Gaven nodded. “Thank you.”
Havrakhad clasped Cart’s hand. “I hate to cause any further trouble, but I wonder if you would be willing to see me safely to my house?”
“Of course,” Cart said. “The city at this time of night can be daunting.”
“I suppose there is that, yes,” Havrakhad said, as if the threat of street thugs hadn’t occurred to him. Gaven wondered what danger he did fear.
“I’ll come as well,” Ashara said.
After a last round of bows and farewells, Havrakhad left.
Cart closed the door behind him, and Aunn let out a long breath.
Gaven wheeled on him. “Now will you tell me what in thunder is going on?” he said.
“I’ll try.” Aunn rubbed his temples. “But I’m not entirely sure myself.”
“Why don’t you start by explaining why you’re pretending to be Kelas?”
“I was hoping to learn more about Kelas’s plans,” Aunn said. “It also gives me a position where I can warn the army.”
“Warn them about what?”
“Kathrik Mel. The barbarians.”
Gaven remembered fragments of dream—a corpse-strewn battlefield, a sky darkened by vultures’ wings, the earth torn open. He sat down across the desk from Aunn.

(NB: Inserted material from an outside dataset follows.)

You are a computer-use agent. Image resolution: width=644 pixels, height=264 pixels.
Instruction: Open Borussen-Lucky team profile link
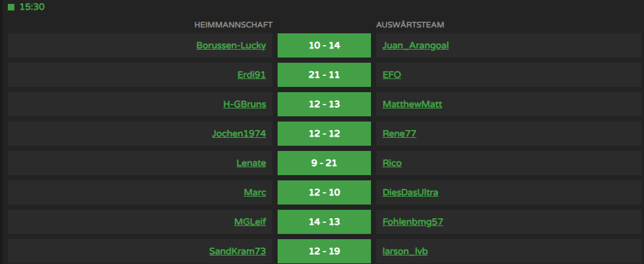pos(231,46)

“Kelas thought he was creating a pretext,” Aunn continued, “giving Aundair an excuse to invade the Eldeen Reaches. He assumed that the army would have no trouble defeating the barbarians, especially with the Dragon Forge at its disposal.”
“With my Mark of Storm,” Gaven said. “The storm breaks upon the forces of the Blasphemer …”

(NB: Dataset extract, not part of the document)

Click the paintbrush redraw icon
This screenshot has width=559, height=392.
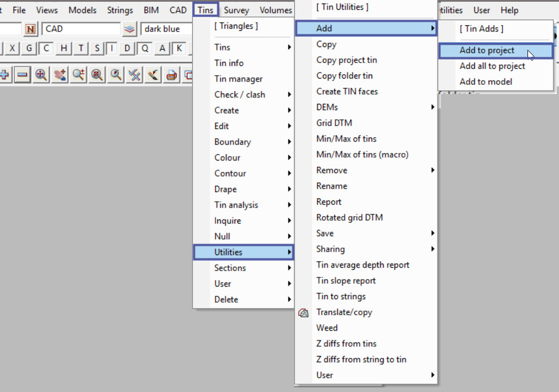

“What’s that?” Aunn asked, looking up at Gaven. “Oh, the Prophecy. Which reminds me.” He collected a sheaf of paper from the side of the desk and straightened the pile. “Here’s another thing I want to figure out about Kelas. While you were in Dreadhold, the dwarves recorded everything you said or wrote down about the Prophecy. They sent a copy to House Lyrandar, at your family’s request. But how did Kelas get a copy?” He pushed the papers across the desk to Gaven.
Tumult and tribulation swirl in his wake: The Blasphemer rises, the Pretender falls, and armies march once more across the land.

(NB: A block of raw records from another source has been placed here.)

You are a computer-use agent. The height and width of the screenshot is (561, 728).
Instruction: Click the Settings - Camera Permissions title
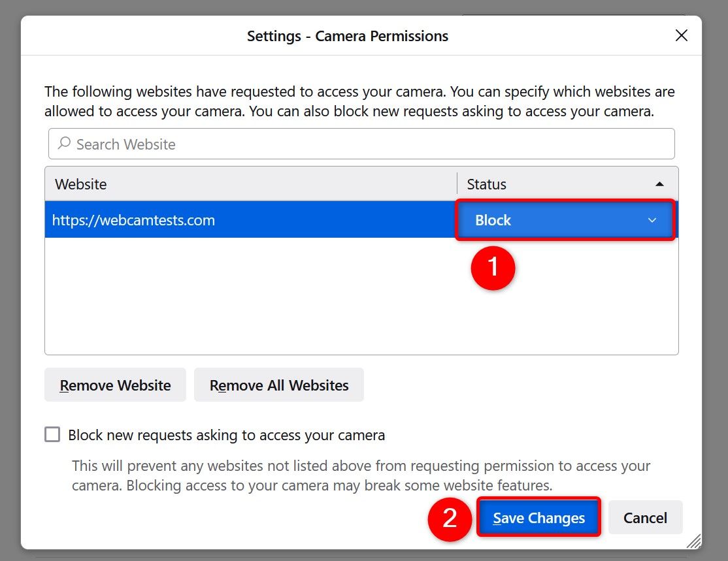[x=348, y=36]
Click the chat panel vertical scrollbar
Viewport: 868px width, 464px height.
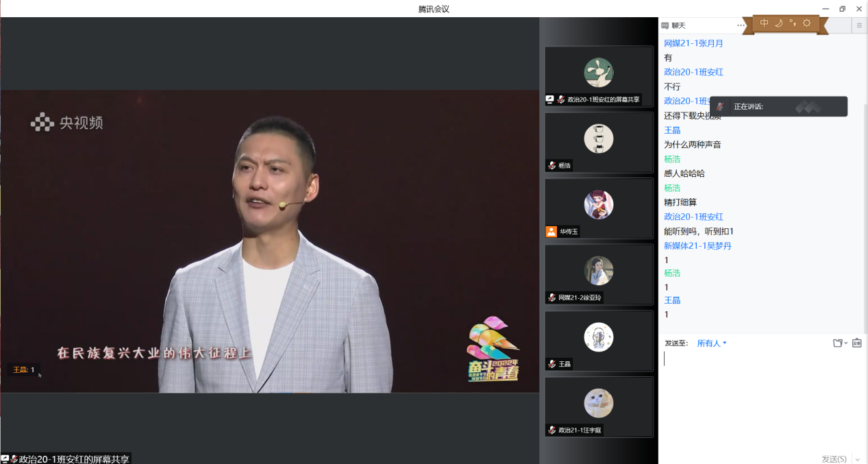(x=865, y=206)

Gaven didn’t remember that verse, but according to the paper in front of him, he had written it on the wall of his cell sometime during the night of Zarantyr 29, 973 YK. One of his first nights in Dreadhold. He flipped through the pages, ignoring the Prophecy in its neat dwarf-printing, looking only at the dates. One entry every week or so, two or three entries to a page, covering all twenty-six years of his imprisonment—he held more than five hundred pages.
“Maybe the Sentinel Marshals or Bordan d’Velderan came to Kelas after I escaped,” Gaven said, “looking for help from the Royal Eyes.”
“That would be strange,” Aunn said, “the dragonmarked houses asking for help from a national government. And why the Royal Eyes? You haven’t spent much time in Aundair.”
“But Kelas had his own interest in me. He wanted me for the Dragon Forge. Or he wanted my mark.”
“And he was interested in the Prophecy as it pertained to you and the Dragon Forge, certainly. But that doesn’t explain how he got these documents.”
“He could have …” Gaven had reached the last pages of the stack. These were written in a different hand, a flowing script nothing at all like the block letters of the dwarves. His father’s hand.
My dear friend Kelas.
“What is it?” Aunn asked.
I hope this letter finds you well. I’ve enclosed the latest reports from House Kundarak—more of the same. I certainly hope they mean more to you than they do to me.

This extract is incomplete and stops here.